[Vorliegender Textauszug]
■ ■ ■

Vitus Huonder im bischöflichen Schloss, Chur: «Vertrete schlicht und einfach Lehre der Kirche»
FOTO: R. RUIS
CHUR/ZÜRICH Mit der Forderung, wiederverheiratete Geschiedene müssten von den Sakramenten ausgeschlossen werden, sorgt Bischof Vitus Huonder schweizweit für Empörung. Jetzt äusserst sich der Vorsteher des Bistums Chur erstmals zur Kritik an seinem Hirtenbrief. «Ich vertrete schlicht und einfach die Lehre der Kirche», verteidigt er sich im Exklusivinterview mit der SonntagsZeitung.
Gemäss dieser Lehre lebten Wiederverheiratete «objektiv betrachtet in einer ungeordneten Situation». Daher dürften sie zu Sakramenten nicht zugelassen werden. Das gilt nicht nur für die Kommunion. Auch bei der Beichte gebe es «Probleme». Er stelle in der Schweiz einen «Riesendruck» fest, gängige gesellschaftliche Standards in der Kirche zu übernehmen. Diese dürfe sich nicht von der Mehrheit abhängig machen. «Wenn sie gesellschaftlichen Trends nachlaufen würde, wäre sie nicht mehr römisch katholisch.» Dass sich Gläubige abwenden, sei hinzunehmen: «Man muss leider in Kauf nehmen, wenn es zu Kirchenaustritten kommt.»

■ ■ ■

[Bereitgestellte Angaben]
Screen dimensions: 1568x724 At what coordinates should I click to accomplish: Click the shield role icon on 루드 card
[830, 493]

■ ■ ■

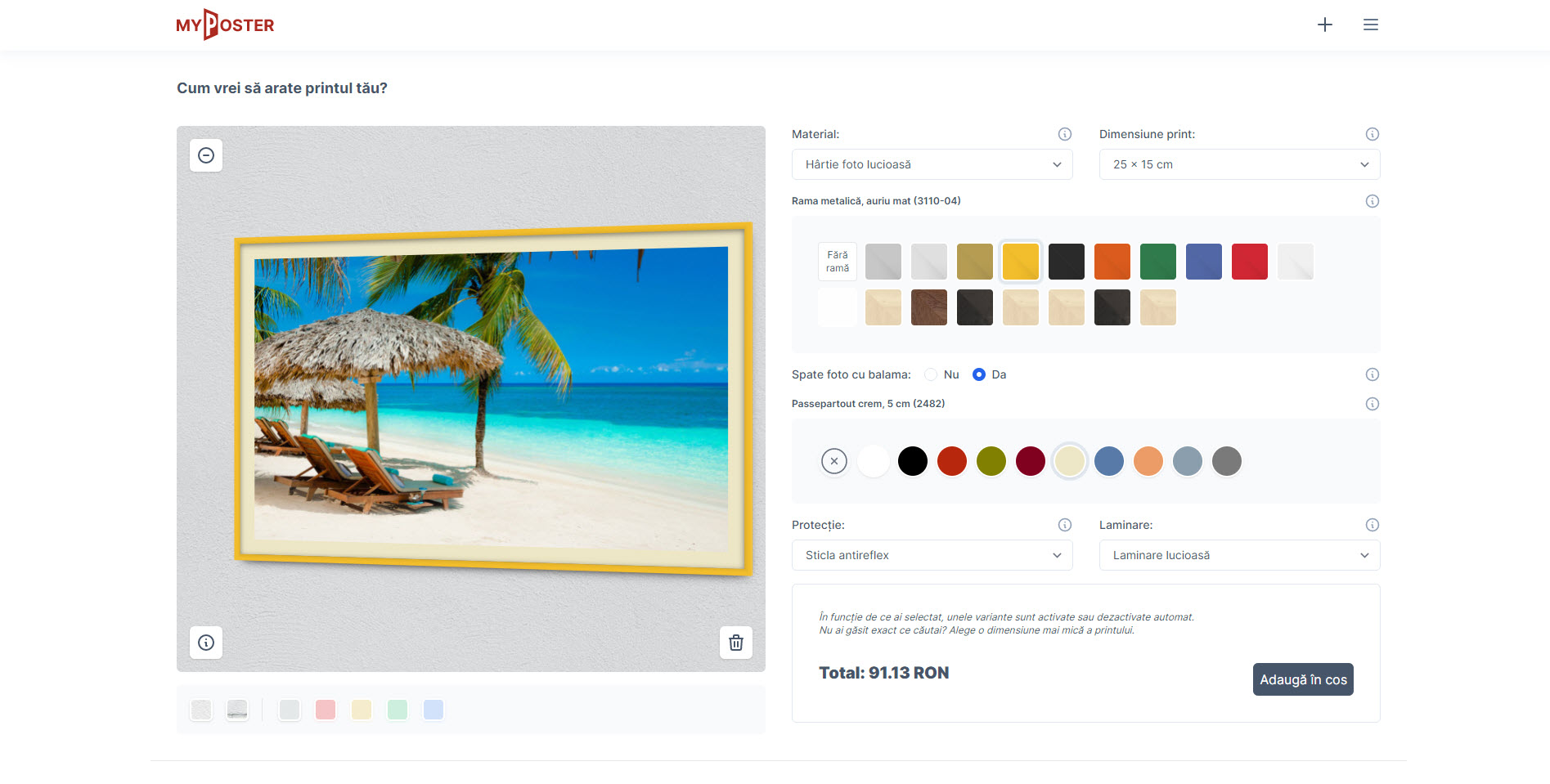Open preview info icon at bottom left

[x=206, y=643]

■ ■ ■

[Aufgabe 1]
Beantworte anhand des Artikels über Bischof Huonder diese Fragen:
(a) Welcher Zeitung gab Huonder das Exklusivinterview?
(b) Wo wurde Huonder laut Bildunterschrift fotografiert?
(c) Bei welchem Sakrament außer der Kommunion gebe es nach seinen Worten «Probleme»?
[Aufgabe 2] Setze den Artikel über Bischof Huonder im Anschluss an seinen letzten Satz fort.
Die Zeilen werden hier nicht benötigt.

[Antwort 1]
(a) Der SonntagsZeitung.
(b) Im bischöflichen Schloss in Chur.
(c) Bei der Beichte.

[Antwort 2]
Kein Verständnis für die Ansichten Huonders hat der Abt des Klosters Engelberg, Christian Meyer. «Kirchenrechtlich sind sie zwar korrekt, für die Seelsorge aber sehr problematisch.» Einige Formulierungen im Hirtenbrief seien unklug. «Mit solchen Äusserungen erteilt Bischof Huonder Geschiedenen eine Ohrfeige und ebenso Priestern, die sich um diese Menschen kümmern.»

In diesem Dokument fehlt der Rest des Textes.